There's a handy GOOD flow-chart making the rounds of the Twitterverse at the moment, the lesson of which is that only a nihilist would care about the Royal Wedding. This is because, I gather, it is impossible to care about one's family, one's national politics, and one's suffering world while simultaneously having a bit of interest in the revival of the wedding hat.
Yet my entire adult life would disprove this. I read voraciously about climate change and budget deficits each day; I also make time to talk to my family. And often, in between these pursuits, I click over to see what the craziest HuffPo-approved rumor of the day is about Kate Middleton's wedding gown (she designed it herself! It's made from calves' livers! She'll wear Bjork's swan dress!).
Here's why: There is a limit to the suffering I can take in during one day. This is the same reason that even the stolid old BBC has time to report on what's happening in football every single day; it's the reason that NPR devotes time to stories about Bullwinkle and The Fleet Foxes in between reports on the budget "crisis." There is a simple, human limit to the amount of disaster and suffering one can take before it blends together. And when tragedy after tragedy blends together, it's easy to care about nothing.
I know this condition well.

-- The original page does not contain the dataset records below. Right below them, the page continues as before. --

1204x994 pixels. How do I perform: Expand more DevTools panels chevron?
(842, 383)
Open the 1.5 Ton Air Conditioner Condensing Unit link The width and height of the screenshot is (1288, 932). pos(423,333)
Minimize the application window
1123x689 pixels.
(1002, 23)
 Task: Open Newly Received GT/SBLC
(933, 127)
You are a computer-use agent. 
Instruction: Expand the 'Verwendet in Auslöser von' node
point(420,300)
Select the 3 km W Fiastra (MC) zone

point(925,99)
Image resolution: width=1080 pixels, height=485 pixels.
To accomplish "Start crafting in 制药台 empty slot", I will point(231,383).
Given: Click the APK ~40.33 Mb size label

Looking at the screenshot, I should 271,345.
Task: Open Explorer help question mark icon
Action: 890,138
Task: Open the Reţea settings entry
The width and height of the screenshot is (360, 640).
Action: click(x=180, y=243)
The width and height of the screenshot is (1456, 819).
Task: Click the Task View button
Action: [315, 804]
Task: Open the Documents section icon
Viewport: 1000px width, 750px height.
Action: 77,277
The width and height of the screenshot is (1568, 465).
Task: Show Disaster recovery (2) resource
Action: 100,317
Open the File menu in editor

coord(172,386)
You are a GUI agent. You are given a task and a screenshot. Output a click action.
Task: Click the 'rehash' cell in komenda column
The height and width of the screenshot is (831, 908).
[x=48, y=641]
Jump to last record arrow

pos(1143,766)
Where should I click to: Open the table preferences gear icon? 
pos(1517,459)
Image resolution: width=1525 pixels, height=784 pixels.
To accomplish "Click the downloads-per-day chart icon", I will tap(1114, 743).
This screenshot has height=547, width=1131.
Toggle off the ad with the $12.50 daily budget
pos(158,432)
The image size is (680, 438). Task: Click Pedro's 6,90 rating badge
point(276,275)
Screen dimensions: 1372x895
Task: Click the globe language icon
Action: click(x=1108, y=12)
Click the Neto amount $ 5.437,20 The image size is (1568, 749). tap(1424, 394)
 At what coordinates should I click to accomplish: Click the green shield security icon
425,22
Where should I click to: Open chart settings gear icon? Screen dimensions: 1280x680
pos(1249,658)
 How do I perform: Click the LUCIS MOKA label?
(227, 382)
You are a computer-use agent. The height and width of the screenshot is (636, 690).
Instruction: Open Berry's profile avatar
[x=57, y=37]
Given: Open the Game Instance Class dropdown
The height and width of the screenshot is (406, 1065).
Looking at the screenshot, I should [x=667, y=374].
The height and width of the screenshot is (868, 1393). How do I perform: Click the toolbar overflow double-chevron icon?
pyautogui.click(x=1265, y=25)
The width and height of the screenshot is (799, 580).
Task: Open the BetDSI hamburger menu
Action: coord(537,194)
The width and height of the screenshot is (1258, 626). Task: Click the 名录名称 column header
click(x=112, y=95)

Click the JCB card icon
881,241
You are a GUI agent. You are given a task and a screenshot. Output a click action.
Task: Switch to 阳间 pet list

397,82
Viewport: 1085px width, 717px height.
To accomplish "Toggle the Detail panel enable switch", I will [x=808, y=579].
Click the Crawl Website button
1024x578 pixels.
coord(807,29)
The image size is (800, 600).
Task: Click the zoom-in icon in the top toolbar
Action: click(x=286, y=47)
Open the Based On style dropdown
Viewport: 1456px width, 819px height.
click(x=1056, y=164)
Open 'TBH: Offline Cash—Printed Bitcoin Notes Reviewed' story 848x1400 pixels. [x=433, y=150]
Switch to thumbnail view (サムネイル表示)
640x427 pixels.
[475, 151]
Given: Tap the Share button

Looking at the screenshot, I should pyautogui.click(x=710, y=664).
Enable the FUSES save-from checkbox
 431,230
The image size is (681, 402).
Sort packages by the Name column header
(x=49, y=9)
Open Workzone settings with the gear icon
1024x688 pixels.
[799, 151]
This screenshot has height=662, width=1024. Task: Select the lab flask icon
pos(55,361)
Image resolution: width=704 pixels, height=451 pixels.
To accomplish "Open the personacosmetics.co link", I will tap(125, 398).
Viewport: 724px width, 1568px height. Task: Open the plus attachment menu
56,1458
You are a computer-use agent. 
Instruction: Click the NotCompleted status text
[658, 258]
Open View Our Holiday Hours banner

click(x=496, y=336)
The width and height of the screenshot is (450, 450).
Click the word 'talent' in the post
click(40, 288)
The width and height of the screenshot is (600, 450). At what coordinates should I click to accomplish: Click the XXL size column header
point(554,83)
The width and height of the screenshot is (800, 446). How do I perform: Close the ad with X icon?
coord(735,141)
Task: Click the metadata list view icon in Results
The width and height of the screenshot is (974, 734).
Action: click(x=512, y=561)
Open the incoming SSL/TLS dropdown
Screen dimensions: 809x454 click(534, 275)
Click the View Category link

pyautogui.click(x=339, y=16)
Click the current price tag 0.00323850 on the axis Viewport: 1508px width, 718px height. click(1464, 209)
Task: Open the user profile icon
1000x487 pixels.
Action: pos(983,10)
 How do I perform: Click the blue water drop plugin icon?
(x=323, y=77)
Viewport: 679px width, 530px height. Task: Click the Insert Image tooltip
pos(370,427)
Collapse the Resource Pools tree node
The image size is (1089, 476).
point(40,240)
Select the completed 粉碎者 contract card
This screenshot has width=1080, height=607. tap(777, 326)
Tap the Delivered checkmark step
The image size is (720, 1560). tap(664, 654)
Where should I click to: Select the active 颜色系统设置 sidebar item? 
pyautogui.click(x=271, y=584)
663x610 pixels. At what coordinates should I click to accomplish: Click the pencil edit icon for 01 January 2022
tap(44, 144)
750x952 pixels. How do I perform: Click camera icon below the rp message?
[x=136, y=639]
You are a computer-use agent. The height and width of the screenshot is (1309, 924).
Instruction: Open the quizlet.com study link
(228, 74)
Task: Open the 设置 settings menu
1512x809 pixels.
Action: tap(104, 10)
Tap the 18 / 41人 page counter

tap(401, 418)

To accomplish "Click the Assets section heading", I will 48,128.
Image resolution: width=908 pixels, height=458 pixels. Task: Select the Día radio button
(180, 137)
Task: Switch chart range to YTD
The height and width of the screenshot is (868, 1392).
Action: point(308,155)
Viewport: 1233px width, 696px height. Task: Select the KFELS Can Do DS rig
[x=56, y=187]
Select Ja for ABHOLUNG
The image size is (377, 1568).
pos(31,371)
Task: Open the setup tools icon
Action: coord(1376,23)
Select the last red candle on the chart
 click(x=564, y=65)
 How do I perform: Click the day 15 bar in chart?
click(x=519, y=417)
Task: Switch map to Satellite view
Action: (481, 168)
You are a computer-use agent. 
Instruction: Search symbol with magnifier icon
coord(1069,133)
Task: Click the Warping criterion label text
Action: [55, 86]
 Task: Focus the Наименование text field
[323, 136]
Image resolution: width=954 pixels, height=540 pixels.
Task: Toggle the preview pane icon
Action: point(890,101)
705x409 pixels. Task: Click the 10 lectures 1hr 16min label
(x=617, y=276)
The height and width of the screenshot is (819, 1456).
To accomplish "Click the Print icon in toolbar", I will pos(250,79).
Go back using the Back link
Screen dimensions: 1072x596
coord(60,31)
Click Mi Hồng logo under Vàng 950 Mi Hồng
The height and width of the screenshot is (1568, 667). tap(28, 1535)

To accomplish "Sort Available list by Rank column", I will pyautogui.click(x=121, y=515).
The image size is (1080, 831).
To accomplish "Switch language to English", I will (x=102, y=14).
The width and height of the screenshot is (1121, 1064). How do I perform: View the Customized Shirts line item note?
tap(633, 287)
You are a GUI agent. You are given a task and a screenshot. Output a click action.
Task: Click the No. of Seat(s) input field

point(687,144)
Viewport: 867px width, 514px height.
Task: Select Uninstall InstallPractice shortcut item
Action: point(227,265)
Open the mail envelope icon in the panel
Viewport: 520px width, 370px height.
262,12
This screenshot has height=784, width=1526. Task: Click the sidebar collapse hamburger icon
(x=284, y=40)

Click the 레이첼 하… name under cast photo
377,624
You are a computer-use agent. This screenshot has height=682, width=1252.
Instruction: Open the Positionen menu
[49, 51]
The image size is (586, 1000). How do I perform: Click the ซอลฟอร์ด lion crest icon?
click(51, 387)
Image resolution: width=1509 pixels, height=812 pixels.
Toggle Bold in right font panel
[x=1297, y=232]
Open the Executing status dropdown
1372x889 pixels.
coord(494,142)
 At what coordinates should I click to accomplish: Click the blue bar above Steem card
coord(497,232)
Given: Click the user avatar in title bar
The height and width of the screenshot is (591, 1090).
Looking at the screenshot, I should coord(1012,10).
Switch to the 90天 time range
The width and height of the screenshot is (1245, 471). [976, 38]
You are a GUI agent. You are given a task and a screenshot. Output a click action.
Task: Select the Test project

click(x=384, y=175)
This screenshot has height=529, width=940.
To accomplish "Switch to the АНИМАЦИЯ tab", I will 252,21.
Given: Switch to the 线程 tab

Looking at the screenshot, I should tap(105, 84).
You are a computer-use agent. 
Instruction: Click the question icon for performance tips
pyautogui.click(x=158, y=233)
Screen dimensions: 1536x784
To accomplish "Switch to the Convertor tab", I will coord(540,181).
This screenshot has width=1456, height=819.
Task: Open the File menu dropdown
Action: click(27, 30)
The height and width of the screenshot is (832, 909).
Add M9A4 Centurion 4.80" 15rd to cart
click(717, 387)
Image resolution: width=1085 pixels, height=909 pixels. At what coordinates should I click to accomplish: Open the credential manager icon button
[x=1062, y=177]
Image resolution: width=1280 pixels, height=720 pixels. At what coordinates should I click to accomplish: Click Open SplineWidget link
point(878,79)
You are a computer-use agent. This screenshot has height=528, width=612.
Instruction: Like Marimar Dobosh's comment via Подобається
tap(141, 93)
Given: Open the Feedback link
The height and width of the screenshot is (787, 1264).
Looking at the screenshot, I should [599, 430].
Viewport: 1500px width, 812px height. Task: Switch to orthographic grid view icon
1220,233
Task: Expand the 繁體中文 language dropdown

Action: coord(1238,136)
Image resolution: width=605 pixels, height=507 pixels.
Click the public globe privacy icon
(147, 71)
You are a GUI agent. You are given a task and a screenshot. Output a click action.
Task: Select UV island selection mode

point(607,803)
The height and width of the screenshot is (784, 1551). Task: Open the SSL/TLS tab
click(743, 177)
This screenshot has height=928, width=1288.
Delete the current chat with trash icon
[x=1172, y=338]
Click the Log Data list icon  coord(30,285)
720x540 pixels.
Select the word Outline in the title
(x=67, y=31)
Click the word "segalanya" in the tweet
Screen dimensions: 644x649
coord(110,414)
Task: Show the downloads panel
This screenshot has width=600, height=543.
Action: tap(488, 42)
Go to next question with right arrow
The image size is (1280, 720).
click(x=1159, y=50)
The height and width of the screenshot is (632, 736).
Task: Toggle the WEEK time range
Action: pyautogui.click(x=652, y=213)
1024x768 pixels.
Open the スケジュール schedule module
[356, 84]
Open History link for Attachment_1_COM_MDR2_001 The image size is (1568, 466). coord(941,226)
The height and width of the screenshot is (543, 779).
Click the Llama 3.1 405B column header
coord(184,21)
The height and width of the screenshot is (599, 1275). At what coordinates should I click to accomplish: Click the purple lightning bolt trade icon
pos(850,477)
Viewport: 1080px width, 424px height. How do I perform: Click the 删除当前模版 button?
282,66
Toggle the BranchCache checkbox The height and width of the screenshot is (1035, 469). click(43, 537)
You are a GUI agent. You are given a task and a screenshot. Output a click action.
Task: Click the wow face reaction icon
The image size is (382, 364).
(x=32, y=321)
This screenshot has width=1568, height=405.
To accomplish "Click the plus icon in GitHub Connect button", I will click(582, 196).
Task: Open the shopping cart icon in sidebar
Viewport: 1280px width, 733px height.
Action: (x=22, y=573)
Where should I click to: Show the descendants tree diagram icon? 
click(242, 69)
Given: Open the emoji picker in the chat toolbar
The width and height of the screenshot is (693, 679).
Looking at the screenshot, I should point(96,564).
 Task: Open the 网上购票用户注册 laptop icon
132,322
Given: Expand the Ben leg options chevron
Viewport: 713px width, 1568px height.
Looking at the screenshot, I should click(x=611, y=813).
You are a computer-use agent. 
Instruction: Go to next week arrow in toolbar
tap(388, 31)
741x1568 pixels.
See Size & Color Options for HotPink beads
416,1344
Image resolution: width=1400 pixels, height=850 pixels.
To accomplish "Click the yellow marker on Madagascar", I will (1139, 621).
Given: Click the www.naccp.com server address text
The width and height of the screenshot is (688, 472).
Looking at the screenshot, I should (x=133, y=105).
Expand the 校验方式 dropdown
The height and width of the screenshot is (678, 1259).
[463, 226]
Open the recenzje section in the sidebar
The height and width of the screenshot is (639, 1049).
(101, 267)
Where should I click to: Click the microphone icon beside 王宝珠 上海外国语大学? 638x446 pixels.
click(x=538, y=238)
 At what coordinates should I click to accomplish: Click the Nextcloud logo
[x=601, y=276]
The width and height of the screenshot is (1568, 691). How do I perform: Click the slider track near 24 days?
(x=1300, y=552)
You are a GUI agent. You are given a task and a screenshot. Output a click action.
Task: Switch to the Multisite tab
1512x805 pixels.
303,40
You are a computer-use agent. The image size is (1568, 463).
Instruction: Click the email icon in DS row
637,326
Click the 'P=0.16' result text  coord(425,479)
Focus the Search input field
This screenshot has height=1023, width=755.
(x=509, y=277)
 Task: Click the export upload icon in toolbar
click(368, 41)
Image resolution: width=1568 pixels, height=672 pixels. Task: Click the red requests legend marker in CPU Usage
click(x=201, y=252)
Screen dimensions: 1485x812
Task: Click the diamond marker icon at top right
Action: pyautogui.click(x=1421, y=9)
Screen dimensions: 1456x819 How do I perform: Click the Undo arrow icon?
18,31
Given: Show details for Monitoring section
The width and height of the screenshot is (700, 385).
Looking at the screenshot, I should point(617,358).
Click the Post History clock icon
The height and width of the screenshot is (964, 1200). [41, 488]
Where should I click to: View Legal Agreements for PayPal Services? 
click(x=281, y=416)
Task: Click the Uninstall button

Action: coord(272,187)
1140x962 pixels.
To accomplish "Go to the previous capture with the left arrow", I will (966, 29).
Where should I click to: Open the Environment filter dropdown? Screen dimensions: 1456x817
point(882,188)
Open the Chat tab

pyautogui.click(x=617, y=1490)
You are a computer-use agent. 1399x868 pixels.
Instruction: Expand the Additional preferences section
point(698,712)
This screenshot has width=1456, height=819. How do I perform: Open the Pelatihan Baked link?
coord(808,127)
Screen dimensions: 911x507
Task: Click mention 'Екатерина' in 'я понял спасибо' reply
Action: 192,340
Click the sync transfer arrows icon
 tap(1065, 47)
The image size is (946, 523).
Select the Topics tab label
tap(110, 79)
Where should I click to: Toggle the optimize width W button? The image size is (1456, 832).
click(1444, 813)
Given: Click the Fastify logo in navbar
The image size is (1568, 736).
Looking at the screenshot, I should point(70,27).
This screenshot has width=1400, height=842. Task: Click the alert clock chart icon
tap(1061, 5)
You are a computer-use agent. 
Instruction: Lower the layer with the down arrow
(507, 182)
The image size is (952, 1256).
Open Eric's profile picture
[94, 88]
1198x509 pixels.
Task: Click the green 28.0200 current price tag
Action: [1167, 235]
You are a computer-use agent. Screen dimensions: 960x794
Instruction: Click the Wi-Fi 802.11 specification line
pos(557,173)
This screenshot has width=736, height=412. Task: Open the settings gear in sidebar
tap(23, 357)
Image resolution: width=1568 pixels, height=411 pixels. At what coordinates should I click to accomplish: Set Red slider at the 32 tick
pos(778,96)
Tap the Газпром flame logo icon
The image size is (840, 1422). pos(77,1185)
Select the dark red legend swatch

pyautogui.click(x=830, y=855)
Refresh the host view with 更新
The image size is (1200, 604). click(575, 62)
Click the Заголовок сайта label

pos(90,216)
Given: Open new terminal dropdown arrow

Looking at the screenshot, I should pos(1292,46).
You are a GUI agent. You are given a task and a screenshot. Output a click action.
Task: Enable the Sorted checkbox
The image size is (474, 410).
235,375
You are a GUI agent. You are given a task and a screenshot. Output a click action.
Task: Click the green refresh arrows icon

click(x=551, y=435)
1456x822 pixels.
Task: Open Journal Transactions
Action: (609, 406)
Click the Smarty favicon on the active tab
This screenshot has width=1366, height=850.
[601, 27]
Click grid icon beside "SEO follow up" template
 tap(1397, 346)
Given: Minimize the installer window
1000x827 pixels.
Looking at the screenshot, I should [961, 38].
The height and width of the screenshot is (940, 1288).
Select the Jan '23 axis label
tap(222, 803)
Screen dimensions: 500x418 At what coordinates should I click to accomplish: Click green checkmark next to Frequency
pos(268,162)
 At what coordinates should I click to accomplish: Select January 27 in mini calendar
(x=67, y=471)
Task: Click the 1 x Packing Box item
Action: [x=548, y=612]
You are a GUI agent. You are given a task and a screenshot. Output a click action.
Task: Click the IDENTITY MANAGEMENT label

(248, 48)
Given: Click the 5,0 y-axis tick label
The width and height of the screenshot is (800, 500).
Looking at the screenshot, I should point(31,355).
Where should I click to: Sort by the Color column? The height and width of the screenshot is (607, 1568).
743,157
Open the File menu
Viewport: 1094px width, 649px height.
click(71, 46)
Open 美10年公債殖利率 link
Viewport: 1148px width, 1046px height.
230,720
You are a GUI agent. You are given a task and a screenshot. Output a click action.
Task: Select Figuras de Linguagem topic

Many of my friends, colleagues, and favorite online writers are professional unhappys. Their main forms of conversation involve a constant stream of rage, upset, disappointment, and disgruntlement. Every new tragedy is expected; every new scandal is only a reminder of the last; every new massacre was predictable, preventable, and utterly unsurprising. They care about everything with such equal vehemence that it's almost as though they care about nothing. The impression, at least, is the same: a stream of awful that ends up making the issuing of a signing statement by President Obama an "atrocity" akin to the civil war in Darfur.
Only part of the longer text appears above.